G. Cormode, P. Indyk, N. Koudas, and S. Muthukrishnan. Fast mining of tabular data via approximate distance computations. In International Conference on Data Engineering (ICDE), pages 605-616, 2002.

Tabular data abound in many data stores: traditional relational databases store tables, and new applications also generate massive tabular datasets. For example, consider the geographic distribution of cell phone traffic at different base stations across the country (which can be represented by a table indexed by latitude and longitude), or the evolution of traffic at Internet routers over time (which can be represented by a table indexed by time, source and destination IP addresses). Detecting similarity patterns in such data sets (e.g., which geographic regions have similar cell phone usage distribution, which IP subnet traffic distributions over time intervals are similar, etc) is of great importance. Identification of such patterns poses many conceptual challenges (what is a suitable similarity distance function for two “regions”) as well as technical challenges (how to perform similarity computations efficiently as massive tables get accumulated over time) that we address.

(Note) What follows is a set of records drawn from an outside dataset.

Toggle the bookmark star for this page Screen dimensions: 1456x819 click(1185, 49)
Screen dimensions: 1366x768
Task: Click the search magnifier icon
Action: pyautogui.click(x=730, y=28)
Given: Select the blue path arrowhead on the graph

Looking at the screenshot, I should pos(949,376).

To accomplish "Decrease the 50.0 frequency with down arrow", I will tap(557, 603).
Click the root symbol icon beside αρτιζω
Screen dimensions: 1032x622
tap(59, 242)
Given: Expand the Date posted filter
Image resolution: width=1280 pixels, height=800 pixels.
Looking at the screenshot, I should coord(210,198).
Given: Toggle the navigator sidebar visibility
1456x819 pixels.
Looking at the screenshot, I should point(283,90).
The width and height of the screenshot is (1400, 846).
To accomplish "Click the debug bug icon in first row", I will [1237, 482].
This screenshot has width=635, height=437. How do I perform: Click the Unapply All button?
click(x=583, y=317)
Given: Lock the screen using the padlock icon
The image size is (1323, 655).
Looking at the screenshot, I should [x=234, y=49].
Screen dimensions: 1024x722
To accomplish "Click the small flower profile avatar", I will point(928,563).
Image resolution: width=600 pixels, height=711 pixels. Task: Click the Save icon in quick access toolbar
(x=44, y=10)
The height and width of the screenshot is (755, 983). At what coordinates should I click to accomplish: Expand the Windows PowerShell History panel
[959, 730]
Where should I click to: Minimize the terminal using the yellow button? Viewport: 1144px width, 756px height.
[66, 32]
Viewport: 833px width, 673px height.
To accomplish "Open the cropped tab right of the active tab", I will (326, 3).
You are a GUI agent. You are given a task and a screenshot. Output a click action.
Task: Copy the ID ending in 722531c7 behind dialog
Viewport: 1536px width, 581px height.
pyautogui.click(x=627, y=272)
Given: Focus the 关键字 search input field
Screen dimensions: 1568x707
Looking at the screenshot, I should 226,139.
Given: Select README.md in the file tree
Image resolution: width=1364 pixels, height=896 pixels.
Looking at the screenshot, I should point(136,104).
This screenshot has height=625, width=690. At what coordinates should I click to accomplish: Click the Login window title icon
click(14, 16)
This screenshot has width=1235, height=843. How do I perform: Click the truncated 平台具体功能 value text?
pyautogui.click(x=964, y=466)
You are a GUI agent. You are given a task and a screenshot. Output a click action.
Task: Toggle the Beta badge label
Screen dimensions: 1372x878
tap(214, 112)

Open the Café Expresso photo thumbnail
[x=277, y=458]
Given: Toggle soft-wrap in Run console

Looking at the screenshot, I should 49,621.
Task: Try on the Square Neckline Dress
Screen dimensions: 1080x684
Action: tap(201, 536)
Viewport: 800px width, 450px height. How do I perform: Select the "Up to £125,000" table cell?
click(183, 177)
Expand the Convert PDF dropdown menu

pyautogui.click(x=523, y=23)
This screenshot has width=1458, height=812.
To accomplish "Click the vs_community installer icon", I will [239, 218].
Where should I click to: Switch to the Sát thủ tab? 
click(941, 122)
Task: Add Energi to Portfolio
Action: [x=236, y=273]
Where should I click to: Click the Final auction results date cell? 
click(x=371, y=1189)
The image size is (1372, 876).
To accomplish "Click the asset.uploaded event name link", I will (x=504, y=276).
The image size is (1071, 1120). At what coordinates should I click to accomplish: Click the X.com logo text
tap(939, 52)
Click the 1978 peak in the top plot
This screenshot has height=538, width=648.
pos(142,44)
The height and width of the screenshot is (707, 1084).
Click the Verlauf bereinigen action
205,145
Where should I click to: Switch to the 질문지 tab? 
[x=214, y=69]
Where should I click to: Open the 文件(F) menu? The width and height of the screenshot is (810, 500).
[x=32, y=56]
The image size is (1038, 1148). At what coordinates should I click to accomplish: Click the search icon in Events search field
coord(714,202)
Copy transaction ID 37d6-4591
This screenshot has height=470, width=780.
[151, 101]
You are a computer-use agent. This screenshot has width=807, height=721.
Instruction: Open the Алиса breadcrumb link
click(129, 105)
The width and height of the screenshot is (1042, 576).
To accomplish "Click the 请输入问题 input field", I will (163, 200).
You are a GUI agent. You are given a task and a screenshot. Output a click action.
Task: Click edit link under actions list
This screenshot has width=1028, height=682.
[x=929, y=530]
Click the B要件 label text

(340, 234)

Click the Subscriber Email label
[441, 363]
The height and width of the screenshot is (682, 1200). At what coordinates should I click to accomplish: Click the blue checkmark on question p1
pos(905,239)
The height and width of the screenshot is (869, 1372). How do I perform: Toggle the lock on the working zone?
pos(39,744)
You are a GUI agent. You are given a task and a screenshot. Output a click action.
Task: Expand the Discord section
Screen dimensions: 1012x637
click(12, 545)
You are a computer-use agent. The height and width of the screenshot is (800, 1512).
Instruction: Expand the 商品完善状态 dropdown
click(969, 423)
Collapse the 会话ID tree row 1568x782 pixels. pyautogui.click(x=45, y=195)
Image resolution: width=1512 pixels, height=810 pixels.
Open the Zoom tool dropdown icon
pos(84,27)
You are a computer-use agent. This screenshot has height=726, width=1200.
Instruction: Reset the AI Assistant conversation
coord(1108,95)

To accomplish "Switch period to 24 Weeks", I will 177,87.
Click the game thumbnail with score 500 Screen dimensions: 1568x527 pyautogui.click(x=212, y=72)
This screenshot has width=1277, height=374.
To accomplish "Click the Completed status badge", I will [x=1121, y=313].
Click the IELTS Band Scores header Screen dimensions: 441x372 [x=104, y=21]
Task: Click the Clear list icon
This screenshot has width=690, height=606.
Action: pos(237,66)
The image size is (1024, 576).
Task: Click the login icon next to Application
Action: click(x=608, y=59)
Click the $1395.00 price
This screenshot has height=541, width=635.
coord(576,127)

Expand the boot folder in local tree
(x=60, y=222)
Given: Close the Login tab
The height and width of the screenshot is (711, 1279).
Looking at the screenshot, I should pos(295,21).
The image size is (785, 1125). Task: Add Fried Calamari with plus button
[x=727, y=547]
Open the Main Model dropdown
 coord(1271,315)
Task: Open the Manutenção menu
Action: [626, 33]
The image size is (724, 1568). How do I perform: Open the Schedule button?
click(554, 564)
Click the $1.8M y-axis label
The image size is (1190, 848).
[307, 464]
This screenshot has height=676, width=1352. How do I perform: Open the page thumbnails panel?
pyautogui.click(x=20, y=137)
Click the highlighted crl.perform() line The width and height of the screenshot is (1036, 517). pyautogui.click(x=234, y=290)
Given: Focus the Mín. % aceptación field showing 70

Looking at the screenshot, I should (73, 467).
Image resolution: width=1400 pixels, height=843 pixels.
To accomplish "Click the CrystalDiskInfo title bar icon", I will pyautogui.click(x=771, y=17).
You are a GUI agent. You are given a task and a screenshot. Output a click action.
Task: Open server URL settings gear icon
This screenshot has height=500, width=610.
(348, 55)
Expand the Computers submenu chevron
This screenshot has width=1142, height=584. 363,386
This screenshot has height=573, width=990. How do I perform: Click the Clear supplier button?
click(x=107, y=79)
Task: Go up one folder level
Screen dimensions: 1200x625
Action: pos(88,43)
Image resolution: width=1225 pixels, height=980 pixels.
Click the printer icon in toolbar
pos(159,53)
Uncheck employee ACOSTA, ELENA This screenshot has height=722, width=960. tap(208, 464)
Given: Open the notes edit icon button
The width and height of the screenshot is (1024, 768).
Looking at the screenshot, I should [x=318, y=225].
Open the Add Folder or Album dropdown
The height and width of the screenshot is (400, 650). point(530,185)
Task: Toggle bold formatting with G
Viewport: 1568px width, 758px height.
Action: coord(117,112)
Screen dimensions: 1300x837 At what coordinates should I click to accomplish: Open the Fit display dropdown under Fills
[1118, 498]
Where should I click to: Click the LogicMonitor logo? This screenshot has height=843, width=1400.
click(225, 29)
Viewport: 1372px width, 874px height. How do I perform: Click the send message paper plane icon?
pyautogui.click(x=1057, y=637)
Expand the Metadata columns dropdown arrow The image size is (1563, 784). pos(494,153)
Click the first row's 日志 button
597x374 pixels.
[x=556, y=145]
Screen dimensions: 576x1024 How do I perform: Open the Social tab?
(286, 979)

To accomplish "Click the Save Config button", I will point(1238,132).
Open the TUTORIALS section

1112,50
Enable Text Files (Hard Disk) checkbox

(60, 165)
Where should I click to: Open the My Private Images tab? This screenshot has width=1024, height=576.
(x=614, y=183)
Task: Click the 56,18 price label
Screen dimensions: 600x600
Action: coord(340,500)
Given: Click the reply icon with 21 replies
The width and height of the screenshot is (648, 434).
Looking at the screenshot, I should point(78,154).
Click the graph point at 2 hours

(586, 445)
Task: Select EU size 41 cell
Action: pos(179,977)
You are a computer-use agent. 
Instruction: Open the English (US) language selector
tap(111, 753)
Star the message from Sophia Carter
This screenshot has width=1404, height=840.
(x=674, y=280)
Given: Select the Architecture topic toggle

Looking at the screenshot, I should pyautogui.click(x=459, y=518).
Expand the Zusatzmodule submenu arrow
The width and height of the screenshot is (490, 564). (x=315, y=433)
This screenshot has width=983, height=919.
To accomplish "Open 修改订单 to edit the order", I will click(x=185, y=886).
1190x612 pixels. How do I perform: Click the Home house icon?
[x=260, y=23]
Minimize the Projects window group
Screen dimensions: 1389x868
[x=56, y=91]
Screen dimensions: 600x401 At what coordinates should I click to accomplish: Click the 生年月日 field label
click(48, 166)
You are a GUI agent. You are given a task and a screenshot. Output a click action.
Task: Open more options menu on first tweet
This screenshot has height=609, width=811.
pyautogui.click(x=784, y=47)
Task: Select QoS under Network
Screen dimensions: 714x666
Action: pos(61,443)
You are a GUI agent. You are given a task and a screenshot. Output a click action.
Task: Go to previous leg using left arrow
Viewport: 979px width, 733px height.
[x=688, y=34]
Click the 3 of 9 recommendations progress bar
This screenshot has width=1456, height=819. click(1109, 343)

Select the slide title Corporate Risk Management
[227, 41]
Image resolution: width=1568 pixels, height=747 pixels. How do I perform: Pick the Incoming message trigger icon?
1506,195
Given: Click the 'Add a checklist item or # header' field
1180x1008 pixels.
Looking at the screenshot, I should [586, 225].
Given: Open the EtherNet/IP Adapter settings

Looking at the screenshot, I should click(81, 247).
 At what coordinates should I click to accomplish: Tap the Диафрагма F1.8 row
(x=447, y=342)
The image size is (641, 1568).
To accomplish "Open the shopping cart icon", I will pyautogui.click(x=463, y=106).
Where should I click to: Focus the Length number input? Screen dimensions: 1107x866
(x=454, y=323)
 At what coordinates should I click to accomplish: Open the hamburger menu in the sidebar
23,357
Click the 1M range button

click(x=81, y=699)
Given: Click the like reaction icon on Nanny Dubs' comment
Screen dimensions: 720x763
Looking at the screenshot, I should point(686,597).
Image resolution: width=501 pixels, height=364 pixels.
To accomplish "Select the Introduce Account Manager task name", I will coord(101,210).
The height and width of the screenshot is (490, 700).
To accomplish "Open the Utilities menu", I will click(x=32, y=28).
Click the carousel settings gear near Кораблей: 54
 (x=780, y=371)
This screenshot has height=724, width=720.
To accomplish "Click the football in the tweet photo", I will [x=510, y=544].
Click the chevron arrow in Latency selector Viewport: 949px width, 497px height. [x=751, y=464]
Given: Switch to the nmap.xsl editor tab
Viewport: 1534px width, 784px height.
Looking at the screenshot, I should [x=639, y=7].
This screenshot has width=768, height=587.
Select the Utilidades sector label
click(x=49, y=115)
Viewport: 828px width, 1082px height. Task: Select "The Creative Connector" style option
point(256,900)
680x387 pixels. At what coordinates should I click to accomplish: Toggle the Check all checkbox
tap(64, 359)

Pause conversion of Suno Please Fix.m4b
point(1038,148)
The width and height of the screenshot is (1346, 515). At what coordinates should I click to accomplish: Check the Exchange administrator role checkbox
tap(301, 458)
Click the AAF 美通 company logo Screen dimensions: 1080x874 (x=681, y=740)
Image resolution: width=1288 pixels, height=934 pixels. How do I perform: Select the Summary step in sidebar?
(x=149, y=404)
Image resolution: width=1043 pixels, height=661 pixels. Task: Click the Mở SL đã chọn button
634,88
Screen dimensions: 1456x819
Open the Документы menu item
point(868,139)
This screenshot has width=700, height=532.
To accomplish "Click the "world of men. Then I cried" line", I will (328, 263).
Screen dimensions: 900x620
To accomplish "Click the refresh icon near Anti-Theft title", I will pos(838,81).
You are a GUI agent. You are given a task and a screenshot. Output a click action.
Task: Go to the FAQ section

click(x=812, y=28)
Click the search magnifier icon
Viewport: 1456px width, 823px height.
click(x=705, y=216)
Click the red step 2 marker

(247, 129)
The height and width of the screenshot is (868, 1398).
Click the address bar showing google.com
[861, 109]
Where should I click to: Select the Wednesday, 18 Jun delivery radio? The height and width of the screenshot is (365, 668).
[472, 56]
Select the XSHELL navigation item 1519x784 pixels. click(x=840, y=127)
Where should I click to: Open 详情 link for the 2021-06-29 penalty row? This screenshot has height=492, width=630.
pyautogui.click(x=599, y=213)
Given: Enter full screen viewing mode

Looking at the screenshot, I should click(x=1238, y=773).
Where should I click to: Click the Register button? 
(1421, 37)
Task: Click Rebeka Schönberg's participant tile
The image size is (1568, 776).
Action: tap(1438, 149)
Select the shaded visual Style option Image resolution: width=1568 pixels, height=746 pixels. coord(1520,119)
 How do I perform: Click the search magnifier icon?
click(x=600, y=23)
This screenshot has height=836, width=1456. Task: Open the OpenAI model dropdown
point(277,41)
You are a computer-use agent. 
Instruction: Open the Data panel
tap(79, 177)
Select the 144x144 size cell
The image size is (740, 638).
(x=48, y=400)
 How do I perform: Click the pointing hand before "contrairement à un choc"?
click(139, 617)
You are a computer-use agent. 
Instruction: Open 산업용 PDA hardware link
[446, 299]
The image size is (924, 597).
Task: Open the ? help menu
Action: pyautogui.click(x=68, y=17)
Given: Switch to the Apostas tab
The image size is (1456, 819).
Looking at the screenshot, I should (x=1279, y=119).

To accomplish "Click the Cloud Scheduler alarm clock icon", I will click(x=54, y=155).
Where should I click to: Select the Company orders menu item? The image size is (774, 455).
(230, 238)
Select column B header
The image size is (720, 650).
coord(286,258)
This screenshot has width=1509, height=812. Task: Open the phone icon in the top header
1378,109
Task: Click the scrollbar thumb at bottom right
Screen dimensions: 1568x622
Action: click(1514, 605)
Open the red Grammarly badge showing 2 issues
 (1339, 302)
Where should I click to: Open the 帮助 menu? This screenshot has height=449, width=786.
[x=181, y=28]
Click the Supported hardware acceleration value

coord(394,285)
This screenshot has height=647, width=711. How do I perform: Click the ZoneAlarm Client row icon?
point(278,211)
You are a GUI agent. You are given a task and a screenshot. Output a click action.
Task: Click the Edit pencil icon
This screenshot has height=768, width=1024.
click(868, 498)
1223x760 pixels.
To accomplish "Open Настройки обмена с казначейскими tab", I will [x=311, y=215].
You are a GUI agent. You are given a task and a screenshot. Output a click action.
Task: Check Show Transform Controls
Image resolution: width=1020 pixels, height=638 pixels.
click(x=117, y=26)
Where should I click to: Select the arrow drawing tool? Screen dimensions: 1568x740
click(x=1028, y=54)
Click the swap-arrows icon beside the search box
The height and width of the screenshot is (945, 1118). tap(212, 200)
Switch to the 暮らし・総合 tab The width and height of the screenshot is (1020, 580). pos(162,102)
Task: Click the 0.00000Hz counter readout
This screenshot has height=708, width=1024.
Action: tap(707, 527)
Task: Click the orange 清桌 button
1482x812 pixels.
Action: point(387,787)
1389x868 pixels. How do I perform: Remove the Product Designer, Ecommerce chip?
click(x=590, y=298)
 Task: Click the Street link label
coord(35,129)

We present methods for determining similar regions in massive tabular data. Our methods are for computing the “distance” between any two subregions of a tabular data: they are approximate, but highly accurate as we prove mathematically, and they are fast, running in time nearly linear in the table size. Our methods are general since these distance computations can be applied to any mining or similarity algorithms that use Lp norms. A novelty of our distance computation procedures is that they work for any Lp norms - not only the traditional p=2 or p=1, but for all p<=2; the choice of p, say fractional p, provides an interesting alternative similarity behavior! We use our algorithms in a detailed experimental study of the clustering patterns in real tabular data obtained from one of AT&T's data stores and show that our methods are substantially faster than straightforward methods while remaining highly accurate, and able to detect interesting patterns by varying the value of p.